Abstract Body (Do not enter title and authors here): Introduction: Chronic kidney disease (CKD) is a significant healthcare challenge globally and renal proximal tubules (PT) are key targets of injury. Others have shown that patients with CKD have a dysregulated cell cycle in PT, but it remains unclear whether cell cycle progression in CKD is adaptive or maladaptive. Our recent findings indicate that inhibiting cyclin-dependent kinases 4/6 (CDK4/6) is protective in CKD. However, the underlying mechanisms remain incompletely understood.

Research questions and aims: Cell cycle progression is linked to metabolism, and we aim to investigate how CDK4/6 inhibition can alter metabolism. Mitochondrial function is closely intertwined with metabolism, and chronic kidney injury is associated with both impaired mitochondrial function and decreased oxidative metabolism. However, mitophagy, the clearance of dysfunctional mitochondria, protects against CKD progression. This raises the question of how CDK4/6 inhibition affects metabolism, mitochondrial function and mitophagy.

Methods: To define how cell cycle alters metabolism, we measured respirometry using a Seahorse bioflux analyzer on primary PT treated with palbociclib, a CDK4/6 inhibitor. Additionally, we injured mice with uninephrectomy/angiotensin II (UniNx/AngII) +/- palbociclib. To measure glucose oxidation, we incubated injured kidney tissues with ¹⁴[C]-pyruvate and measured the production of ¹⁴CO₂. We analyzed mitochondrial structure in injured kidneys +/- palbociclib using structure illuminated microscopy (SIM). To assess the effect of CDK4/6 inhibition on mitophagy, we used a reporter mouse model “Mito-QC” injured by UniNx/AngII. Mito-QC mice have tandem mCherry-GFP tag fused to the mitochondrial outer membrane protein, but GFP is pH sensitive and is quenched during mitophagy.

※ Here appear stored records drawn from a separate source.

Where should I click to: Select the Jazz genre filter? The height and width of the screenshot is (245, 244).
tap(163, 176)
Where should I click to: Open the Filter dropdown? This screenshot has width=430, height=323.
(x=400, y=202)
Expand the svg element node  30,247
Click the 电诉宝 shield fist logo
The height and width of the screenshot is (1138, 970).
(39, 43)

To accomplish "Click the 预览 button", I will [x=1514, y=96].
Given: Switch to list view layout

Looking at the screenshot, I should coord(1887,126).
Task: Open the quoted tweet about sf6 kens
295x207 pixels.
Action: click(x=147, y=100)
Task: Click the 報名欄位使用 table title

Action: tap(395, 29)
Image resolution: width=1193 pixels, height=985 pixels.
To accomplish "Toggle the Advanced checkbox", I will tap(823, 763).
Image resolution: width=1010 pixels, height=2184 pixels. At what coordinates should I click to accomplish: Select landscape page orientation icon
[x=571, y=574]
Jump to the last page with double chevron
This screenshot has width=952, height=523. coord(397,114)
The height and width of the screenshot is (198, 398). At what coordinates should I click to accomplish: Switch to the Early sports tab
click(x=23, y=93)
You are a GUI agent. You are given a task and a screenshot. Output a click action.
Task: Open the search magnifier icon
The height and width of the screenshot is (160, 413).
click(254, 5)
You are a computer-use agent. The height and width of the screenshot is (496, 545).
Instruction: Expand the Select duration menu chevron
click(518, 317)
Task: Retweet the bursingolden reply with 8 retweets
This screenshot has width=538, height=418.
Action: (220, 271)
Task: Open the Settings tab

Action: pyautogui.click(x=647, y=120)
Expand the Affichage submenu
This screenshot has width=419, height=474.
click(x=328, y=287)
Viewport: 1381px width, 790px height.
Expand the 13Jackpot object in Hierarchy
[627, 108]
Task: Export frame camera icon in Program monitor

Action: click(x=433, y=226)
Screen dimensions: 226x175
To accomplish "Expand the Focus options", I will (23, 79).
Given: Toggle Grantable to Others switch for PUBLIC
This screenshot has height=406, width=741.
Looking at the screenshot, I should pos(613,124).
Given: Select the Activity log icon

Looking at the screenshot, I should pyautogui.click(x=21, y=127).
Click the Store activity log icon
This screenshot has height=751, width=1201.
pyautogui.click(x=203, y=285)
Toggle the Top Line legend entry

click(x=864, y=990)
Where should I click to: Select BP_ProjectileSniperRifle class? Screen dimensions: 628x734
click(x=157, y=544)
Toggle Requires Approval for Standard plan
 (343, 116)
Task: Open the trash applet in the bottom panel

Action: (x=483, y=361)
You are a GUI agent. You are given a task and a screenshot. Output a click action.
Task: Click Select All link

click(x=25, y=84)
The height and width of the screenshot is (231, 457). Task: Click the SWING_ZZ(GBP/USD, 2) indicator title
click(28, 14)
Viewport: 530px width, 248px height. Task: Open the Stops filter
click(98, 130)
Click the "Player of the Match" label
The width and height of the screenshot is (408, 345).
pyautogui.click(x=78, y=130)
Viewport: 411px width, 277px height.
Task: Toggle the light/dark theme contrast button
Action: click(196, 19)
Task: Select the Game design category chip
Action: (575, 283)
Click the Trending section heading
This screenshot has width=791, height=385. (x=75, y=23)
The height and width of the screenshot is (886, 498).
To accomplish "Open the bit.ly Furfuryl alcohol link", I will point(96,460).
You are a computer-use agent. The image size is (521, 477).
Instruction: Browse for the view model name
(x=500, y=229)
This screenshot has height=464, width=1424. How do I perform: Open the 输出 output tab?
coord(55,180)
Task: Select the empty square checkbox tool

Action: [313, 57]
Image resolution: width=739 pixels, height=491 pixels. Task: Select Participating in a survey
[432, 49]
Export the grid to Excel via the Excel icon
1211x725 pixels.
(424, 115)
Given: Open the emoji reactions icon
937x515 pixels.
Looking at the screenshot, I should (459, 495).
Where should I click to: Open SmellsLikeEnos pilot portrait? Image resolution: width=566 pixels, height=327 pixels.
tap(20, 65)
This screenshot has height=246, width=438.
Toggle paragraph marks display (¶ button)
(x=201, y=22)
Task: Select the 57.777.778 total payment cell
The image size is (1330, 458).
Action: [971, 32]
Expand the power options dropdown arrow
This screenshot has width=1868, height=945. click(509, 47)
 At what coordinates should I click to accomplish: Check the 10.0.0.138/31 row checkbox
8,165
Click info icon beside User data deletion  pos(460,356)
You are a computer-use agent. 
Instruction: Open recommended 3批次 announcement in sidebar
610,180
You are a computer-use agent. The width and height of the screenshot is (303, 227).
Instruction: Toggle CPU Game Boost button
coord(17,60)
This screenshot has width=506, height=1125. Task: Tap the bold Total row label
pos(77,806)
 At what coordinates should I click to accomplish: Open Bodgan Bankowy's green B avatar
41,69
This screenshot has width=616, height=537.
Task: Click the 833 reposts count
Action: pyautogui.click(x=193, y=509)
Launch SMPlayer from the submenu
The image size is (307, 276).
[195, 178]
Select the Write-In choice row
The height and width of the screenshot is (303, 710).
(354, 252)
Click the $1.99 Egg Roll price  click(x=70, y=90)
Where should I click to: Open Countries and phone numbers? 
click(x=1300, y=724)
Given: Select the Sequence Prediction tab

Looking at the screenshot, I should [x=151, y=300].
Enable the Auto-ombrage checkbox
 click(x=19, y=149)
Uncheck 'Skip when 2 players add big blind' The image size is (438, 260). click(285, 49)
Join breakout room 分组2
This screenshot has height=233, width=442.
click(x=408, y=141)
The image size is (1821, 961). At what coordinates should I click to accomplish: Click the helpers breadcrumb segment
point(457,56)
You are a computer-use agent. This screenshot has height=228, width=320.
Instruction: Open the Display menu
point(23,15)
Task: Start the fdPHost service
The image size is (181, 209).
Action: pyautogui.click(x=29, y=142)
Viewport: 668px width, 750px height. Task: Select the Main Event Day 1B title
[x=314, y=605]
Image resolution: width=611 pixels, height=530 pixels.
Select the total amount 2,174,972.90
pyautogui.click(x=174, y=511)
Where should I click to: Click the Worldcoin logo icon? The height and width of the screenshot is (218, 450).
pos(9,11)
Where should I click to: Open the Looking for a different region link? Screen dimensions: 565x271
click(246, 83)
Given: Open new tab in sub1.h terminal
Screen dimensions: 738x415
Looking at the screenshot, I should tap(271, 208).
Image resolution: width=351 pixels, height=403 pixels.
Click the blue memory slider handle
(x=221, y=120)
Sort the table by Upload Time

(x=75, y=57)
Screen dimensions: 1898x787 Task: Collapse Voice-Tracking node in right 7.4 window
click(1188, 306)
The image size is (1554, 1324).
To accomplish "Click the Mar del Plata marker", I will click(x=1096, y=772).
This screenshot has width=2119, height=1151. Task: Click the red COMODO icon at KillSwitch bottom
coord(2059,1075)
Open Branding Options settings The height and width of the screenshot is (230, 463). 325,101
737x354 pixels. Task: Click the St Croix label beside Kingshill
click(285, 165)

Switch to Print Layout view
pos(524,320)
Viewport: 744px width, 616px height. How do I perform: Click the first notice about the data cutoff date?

Results: Our data indicate that blocking CDK4/6 with palbociclib enhances mitochondrial oxygen consumption in primary PT. Additionally, palbociclib increases glucose/pyruvate oxidation in injured kidneys. Palbociclib preserves mitochondrial connectivity in response to UniNx/AngII-induced kidney injury, as detected by SIM. Moreover, palbociclib-treated mice had increased mitophagy following kidney injury.

Conclusion: Our study shows that CKD4/6 inhibition increases oxidative metabolism and improves mitochondrial function. These effects may be mediating some of the protective effects of palbociclib in chronic renal injury.